Coldebella kehrt als feind zurück: „ich jage den titel, den ich als spieler verpasste“
Claudio Coldebella betritt heute Abend die Mediolanum Forum-Halle – nicht in den Farben von Olimpia Mailand, sondern als General Manager des Maccabi Tel Aviv. Der Mann, der hier einst drei Scudetti feierte, kommt als Gegner, um den Klub zu schlagen, für den er 111-mal die italienische Nationalmannschaft repräsentierte. „Ich jage die EuroLeague, die ich als Spieler nie gewann“, sagt er knapp. Die Ironie: Er verfolgt den Pokal, den er als Aktiver nur einmal anfasste – im verlorenen Finale 2001 –, nun aus dem Büro am Strand von Tel Aviv.
Belgrad ist kein zufluchtsort, sondern eine zwischenstation
Seit dem 27. Dezember lebt der 56-Jährige mit Frau und zwei Töchtern in einem Apartment in der serbischen Hauptstadt. Klingt nach Exil, ist aber Taktik. Der israelische Ligabetrieb ruht, die EuroLeague läuft weiter. Belgrad bietet kurze Flüge, neutrale Böden und ein Publikum, das Kriegsflüchtlinge versteht. „Die Serben wissen, was es heißt, aus dem eigenen Wohnzimmer vertrieben zu werden. Sie öffnen Clubs und Küchen, nicht nur Stadien“, erzählt Coldebella. Die Familie hat Alltag konstruiert: Deutsche Schule, morgendlicher Kaffee an der Ada Ciganlija, abends Videoanalyse statt Fernsehen. Die Sirene, die sie in Tel Aviv nur einmal hörten, wurde durch den Lärm eines Balkan-Derbys ersetzt.
Die Zahlen sprechen für sich: 26 Siege in 31 Spielen seit Mitte Dezember, darunter zehn EuroLeague-Erfolge. Ohne Heimrecht wäre Maccabi laut Regular-Season-Statistik ein Playoff-Kandidat. Mit Heimrecht ein Titelanwärter. Doch das „Heim“ ist zurzeit ein Leihplatz in Belgrad. „Unser DNA ist Siegen, aber Siegen braucht Publikum wie ein Virus Wirtszellen“, sagt Coldebella. Die Leere der Halle frisst Energie, selbst wenn 500 israelische Fans mit Flaggen einfliegen.

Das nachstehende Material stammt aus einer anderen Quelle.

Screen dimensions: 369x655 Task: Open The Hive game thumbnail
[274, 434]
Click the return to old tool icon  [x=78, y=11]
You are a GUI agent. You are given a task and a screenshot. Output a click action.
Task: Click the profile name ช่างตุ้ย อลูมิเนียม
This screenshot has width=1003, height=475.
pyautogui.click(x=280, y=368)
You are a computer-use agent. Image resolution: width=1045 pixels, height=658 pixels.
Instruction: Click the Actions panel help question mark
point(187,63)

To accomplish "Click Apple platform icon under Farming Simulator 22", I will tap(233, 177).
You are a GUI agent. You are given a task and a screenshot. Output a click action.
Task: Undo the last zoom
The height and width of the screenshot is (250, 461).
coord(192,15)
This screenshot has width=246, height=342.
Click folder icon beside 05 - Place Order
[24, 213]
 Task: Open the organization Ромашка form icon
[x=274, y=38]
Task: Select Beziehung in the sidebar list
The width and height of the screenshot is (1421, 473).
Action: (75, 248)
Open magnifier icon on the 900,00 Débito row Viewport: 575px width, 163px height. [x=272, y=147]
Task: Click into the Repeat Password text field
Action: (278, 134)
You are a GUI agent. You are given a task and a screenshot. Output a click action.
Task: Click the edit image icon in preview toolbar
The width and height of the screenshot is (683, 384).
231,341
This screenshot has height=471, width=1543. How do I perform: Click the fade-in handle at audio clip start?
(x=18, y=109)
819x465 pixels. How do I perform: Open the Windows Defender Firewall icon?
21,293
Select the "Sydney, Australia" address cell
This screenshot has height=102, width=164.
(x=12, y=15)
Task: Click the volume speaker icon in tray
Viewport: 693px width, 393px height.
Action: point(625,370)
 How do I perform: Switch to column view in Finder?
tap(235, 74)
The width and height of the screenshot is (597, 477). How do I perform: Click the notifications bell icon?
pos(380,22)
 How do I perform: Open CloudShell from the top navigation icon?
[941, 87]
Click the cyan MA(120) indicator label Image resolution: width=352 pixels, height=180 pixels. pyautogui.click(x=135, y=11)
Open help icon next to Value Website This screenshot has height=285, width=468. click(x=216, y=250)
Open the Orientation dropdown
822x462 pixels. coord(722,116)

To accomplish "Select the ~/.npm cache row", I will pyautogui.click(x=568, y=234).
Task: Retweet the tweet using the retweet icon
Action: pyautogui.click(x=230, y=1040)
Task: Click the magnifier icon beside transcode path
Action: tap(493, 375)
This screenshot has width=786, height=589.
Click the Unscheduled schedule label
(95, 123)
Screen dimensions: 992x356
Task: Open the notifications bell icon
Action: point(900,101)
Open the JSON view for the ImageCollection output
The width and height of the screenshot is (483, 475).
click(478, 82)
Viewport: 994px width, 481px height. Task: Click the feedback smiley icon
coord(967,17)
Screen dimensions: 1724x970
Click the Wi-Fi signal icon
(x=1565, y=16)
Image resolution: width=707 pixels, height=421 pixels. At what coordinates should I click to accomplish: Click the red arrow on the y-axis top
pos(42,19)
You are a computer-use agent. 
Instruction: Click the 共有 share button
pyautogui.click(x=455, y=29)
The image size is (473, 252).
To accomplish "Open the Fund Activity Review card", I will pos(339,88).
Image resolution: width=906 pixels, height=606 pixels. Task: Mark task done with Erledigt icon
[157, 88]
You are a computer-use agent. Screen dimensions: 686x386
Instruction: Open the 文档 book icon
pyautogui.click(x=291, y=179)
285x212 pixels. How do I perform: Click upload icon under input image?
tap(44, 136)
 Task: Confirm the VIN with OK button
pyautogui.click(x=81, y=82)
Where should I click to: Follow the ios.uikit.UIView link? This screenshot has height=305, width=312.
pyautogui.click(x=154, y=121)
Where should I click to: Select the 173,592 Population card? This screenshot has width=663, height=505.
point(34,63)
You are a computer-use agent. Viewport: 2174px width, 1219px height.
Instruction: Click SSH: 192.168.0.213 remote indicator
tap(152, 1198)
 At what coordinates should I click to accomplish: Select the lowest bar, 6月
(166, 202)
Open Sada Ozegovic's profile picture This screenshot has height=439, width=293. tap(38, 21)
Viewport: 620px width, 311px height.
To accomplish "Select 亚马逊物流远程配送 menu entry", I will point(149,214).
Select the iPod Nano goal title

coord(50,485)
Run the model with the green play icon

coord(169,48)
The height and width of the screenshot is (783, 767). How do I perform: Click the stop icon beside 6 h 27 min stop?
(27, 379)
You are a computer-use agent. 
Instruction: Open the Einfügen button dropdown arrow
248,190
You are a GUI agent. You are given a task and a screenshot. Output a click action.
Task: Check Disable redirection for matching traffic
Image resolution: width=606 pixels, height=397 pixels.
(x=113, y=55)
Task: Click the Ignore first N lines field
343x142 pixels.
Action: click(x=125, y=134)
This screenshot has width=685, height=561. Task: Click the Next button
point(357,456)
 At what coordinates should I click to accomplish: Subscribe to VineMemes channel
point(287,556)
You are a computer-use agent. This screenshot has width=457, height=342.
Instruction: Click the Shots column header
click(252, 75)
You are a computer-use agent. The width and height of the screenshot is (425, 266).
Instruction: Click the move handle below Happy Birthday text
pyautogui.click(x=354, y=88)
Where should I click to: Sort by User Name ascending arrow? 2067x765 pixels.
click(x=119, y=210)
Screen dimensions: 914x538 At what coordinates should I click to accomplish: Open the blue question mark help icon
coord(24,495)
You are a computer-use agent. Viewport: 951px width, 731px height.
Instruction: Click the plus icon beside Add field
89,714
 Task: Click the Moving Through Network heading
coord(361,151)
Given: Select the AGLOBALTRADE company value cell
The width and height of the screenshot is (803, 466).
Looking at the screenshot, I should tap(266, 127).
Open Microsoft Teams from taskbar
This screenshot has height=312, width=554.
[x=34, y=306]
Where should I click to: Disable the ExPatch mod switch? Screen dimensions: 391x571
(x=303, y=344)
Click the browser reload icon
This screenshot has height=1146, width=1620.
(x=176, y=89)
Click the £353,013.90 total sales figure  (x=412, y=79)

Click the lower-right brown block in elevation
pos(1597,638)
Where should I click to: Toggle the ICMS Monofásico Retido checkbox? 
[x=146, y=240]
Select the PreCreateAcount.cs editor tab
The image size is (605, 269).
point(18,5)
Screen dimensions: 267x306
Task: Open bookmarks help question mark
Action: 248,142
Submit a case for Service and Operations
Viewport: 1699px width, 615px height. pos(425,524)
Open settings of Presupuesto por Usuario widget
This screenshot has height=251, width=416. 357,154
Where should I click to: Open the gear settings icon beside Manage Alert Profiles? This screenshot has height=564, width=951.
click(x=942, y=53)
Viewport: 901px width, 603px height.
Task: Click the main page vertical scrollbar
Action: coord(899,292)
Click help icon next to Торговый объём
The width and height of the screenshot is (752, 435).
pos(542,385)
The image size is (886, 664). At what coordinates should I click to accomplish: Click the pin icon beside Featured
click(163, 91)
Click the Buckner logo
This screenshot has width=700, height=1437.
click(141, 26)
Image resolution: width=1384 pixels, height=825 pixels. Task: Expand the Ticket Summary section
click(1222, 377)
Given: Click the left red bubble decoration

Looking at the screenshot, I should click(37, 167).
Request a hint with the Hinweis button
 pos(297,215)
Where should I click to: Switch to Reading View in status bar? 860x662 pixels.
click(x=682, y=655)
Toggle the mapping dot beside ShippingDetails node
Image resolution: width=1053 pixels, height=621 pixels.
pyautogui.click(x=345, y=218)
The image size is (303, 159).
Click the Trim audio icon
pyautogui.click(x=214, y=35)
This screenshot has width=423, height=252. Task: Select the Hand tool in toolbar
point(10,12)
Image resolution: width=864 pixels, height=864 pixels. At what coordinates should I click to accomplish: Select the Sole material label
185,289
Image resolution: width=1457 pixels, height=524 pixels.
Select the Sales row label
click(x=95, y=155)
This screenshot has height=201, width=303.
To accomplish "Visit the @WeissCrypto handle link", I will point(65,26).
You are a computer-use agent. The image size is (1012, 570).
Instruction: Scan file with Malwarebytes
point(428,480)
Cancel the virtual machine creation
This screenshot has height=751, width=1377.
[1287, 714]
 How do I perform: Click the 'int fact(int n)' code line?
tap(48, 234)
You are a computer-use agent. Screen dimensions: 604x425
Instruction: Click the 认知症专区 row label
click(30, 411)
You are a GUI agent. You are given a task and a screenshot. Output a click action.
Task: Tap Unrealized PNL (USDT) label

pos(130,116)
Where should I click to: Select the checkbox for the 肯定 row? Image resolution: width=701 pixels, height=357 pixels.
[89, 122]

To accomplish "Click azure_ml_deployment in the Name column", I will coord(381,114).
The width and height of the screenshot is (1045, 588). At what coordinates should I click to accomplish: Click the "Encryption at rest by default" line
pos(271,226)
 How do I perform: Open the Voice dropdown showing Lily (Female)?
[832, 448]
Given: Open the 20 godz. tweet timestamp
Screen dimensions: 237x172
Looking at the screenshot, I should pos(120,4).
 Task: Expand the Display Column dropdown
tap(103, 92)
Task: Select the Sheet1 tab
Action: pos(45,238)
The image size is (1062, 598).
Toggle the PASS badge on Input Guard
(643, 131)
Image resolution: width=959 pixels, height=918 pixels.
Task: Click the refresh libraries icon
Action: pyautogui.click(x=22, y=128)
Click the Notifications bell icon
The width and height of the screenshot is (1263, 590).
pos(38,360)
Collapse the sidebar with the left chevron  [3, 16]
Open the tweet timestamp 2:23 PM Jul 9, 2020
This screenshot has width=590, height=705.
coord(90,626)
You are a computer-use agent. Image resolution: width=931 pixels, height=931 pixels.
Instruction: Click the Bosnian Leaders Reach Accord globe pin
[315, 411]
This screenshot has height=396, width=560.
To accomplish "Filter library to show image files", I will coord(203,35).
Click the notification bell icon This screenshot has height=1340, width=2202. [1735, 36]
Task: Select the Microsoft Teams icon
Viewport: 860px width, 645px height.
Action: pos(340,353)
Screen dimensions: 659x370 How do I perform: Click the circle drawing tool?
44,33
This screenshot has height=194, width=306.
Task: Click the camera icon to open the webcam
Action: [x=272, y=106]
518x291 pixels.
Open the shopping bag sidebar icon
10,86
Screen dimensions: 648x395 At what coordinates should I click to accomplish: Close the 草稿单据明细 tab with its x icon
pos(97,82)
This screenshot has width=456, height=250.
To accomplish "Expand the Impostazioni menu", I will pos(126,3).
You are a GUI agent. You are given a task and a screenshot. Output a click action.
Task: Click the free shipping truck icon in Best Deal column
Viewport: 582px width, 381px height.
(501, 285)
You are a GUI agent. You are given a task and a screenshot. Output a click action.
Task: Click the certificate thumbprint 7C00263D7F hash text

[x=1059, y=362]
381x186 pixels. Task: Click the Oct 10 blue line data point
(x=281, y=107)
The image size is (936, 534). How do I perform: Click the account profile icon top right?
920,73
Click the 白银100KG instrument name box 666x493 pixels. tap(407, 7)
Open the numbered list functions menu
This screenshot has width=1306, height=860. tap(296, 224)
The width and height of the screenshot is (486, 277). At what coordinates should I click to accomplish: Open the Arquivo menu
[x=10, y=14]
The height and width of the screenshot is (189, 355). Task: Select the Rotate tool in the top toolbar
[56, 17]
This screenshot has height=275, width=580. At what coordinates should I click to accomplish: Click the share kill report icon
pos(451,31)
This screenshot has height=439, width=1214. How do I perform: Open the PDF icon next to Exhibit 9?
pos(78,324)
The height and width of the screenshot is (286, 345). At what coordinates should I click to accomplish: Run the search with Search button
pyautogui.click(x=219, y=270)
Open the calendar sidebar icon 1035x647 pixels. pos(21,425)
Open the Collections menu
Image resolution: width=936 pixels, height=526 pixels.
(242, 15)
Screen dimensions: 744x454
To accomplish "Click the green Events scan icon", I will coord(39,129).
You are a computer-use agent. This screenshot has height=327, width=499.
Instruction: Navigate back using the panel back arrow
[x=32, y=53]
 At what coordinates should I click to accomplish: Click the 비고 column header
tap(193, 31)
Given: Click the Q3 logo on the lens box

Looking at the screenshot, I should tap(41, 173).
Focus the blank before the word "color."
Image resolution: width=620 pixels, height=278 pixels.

Italiens zukunft heißt nba europe – und coldebella will dabei sein
Die Frage nach dem danach stellt sich nicht erst seit gestern. Coldebellas Vertrag läuft noch drei Jahre. Dennoch redet er offen über den neuen Kontinent, den die NBA vor der Haustür baut. „NBA Europe wird nicht nur ein Turnier, sondern ein Ökosystem. Wir werden sehen, ob italienische Klube kapitulieren oder mitspielen“, sagt er. Sein eigener Klub habe bereits Scouts in Berlin und London stationiert. Das Maccabi-Modell – hebräische Spieler fördern, internationale Stars kaufen – könnte auf Mailand oder Bologna übertragbar sein. „Ich bin neugierig, nicht nur nostalgisch“, betont er. Die Vergangenheit bei Virtus und Olimpia sei kein Spiegel, sondern eine Schießscheibe: „Wenn ich zurückkomme, will ich nicht kopieren, sondern revolutionieren.“
Heute Nacht trifft diese Neugier auf alte Liebe. Olimpia-Coach Messina war sein Mentor, die Fans werden ihn feiern und dann sofort verfluchen, sobald Scottie Wilbekin den ersten Dreier trifft. Coldebella lacht: „Ich kenne jeden Kaugummi-Automaten in der Halle, aber ich kenne auch die Schwächen der Rechnungsabteilung. Wissen ist Macht – und Macht ist ein foulreicher Center.“
Am Ende bleibt eine einfache Rechnung: Gewinnt Maccabi, rückt der Traum vom Titel näher. Verliert es, könnte der Druck in Belgrad unerträglich werden. Coldebella zuckt mit den Schultern: „Wir sind ein Volk, das 3000 Jahre lang überlebt hat, weil es gelernt hat, Druck zu lieben.“ Er verlässt das Interview mit einem Satz, der wie ein Spielzug klingt: „Wenn wir gewinnen, ist es kein Wunder – wenn wir verlieren, ist es eine Katastrophe. Genau diese Katastrophen machen uns stärker.“ Keine Rhetorik, nur Realität. In der EuroLeague zählt nicht die Flagge, sondern der Buzzer.